Characteristics of model-informed precision dosing (MIPD) tools.

MIPD tool	Country	Mathematical software	Performance # (%) > 75%
Autokinetics	Netherlands	NONMEM®, R®	X
Bestdose	United States	—	X
DoseMeRx	United States	GNU scientific library	✓
ID-ODS	United States	Matlab®	X
InsightRX nova	United States	NONMEM®	✓
MwPharm++	Netherlands/Czech Republic	—	✓
NextDose	New Zealand	—	X
PrecisePK	United States	—	✓
TDMx	Germany	NONMEM®	X
Tucuxi	Switzerland	NONMEM®	X

Adapted from Abdulla et al., 2021; Kantasiripitak et al., 2020. NONMEM: non-linear mixed effects model.

#Criteria include user-friendliness and utilization, user support, computational aspects, population models, quality and validation, output generation, privacy, data security, and costs (Kantasiripitak et al., 2020).

Although there are tools already available, there are still gaps in addressing unmet needs. As shown in Table 3, the performance of MIPD tools is based on 8 criteria: user-friendliness and utilization, user support, population models, quality and validation, output generation, privacy, data security and costs. Only four tools had a performance of more than 75%, with the highest scoring 83%. Thus, there is still room for improvement, including in aspects of validation and prospective evidence. Another crucial aspect of MIPD is continuous learning (Hughes et al., 2021). This involves the continuous update of the models and hence software tools based on data availability.

Notably, two MIPD tools have demonstrated cost-effectiveness, while for other products, trials are ongoing (Kantasiripitak et al., 2020). A study in 2018 by Tong et al. reported that the costs associated with pneumonia in the United States from 2008 to 2014 remain substantial and is a burden on the US healthcare system (Tong et al., 2018). Collectively, MIPD tools could potentially also save hospitalization costs in addition to saving lives.

Future Directions

Applying and utilizing antimicrobial PK/PD models are crucial in optimizing antimicrobial therapy.
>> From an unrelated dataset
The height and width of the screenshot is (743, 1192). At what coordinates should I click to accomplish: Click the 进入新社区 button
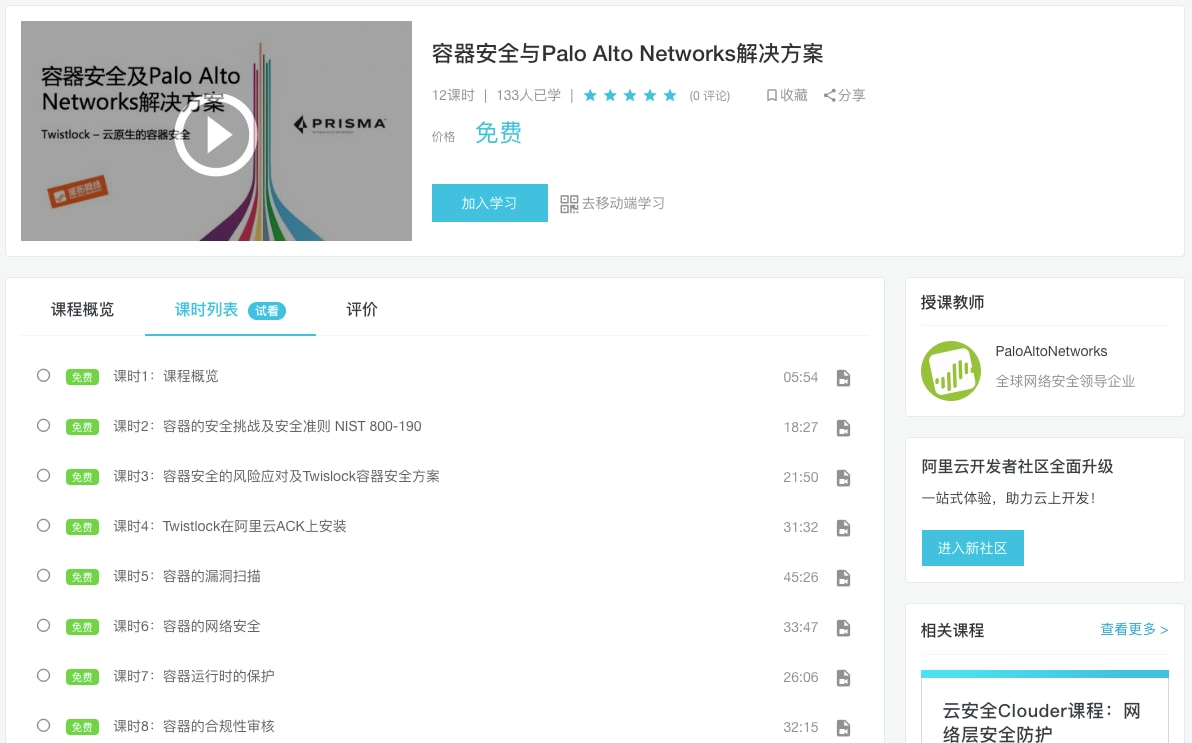pos(972,548)
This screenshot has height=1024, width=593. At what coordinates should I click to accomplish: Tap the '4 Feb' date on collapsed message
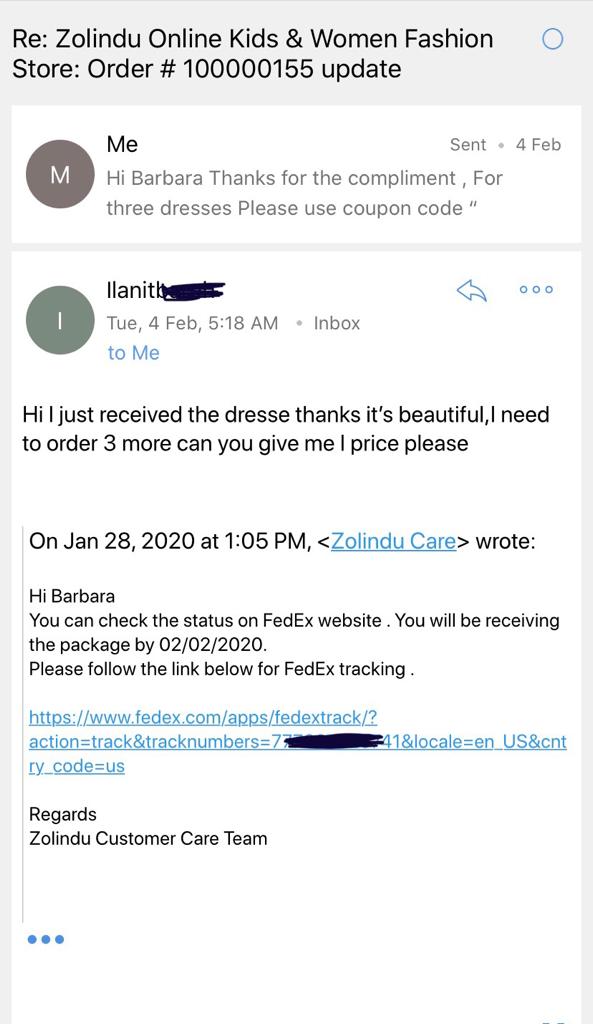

Nonetheless, in the fight against antimicrobial resistance, novel strategies integrating mechanistic data from systems biology with antimicrobial PK/PD are warranted. As high-throughput data become more widely available and the demand for model-informed precision dosing (MIPD) increases, especially for narrow therapeutic window antibiotics, the need for QSP will also be more evident. MIPD will continue to evolve, thus requiring more information on biomarkers and mechanistic data. These can be obtained and provided from systems-based models, including QSP models. More studies investigating host-pathogen interactions and identifying biomarkers are crucial to further inform the models to enable optimization of antimicrobial therapy and precision dosing. As MIPD involves pharmacometrics, software and training costs must also be considered before they can be applied. Integration of MIPD tools with electronic health records must also be seamless for wider implementation. Lastly, cost-effectiveness studies of MIPD tools are scarce and therefore warranted. With the advent and availability of cost-effective, user-friendly and validated MIPD tools, clinicians will be able to further optimize antimicrobial therapy for their patients and thus health outcomes.